LISTING:
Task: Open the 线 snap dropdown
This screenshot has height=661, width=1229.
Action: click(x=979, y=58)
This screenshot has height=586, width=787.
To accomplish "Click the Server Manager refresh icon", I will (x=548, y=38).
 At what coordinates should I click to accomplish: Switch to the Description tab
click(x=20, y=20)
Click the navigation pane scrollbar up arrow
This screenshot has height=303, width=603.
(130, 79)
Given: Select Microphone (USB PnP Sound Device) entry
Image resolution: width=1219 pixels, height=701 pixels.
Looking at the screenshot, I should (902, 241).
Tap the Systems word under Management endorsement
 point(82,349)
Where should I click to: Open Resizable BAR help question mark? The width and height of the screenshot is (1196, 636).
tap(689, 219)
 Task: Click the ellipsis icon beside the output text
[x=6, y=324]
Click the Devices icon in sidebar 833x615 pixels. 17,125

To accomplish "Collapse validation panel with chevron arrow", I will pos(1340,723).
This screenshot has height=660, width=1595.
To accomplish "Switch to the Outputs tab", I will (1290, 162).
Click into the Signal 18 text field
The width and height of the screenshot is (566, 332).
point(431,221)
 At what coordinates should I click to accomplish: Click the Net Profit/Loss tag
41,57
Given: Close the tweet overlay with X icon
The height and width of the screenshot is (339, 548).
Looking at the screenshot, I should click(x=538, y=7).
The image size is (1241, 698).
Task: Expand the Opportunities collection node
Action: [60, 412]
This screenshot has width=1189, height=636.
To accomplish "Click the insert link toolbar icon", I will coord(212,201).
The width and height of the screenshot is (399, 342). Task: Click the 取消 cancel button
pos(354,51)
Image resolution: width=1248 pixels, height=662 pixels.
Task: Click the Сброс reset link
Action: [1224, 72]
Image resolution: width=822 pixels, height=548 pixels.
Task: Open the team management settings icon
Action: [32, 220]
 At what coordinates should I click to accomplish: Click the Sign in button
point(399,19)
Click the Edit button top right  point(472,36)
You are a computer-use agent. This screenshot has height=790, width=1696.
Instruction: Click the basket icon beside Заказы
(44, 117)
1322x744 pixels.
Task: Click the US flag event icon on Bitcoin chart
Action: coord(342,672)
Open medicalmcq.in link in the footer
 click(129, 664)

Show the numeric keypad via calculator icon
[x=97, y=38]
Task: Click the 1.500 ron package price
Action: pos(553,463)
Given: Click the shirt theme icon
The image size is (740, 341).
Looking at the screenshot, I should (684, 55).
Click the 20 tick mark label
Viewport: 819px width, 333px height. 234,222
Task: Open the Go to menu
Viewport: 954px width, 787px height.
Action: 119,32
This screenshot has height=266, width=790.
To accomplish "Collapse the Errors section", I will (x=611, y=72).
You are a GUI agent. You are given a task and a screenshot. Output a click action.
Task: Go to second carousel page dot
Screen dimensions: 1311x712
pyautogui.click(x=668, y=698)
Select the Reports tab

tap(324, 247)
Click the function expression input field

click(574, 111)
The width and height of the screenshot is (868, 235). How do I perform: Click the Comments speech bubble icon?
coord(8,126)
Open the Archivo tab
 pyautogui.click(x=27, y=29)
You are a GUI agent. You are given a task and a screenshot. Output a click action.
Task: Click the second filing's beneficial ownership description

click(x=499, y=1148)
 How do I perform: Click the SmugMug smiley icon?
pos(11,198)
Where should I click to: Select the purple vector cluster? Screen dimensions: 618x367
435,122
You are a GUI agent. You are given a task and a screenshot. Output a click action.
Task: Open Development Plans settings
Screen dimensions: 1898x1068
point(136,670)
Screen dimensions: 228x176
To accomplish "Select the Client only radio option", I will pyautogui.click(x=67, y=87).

WHAT TO PRODUCE:
Duplicate the part of the entries above that opens with the line containing "I will pos(1340,723)." and closes with the line containing "Action: [60, 412]", keeping both of those lines.

SOLUTION:
To accomplish "Collapse validation panel with chevron arrow", I will pos(1340,723).
This screenshot has height=660, width=1595.
To accomplish "Switch to the Outputs tab", I will (1290, 162).
Click into the Signal 18 text field
The width and height of the screenshot is (566, 332).
point(431,221)
 At what coordinates should I click to accomplish: Click the Net Profit/Loss tag
41,57
Given: Close the tweet overlay with X icon
The height and width of the screenshot is (339, 548).
Looking at the screenshot, I should click(x=538, y=7).
The image size is (1241, 698).
Task: Expand the Opportunities collection node
Action: [60, 412]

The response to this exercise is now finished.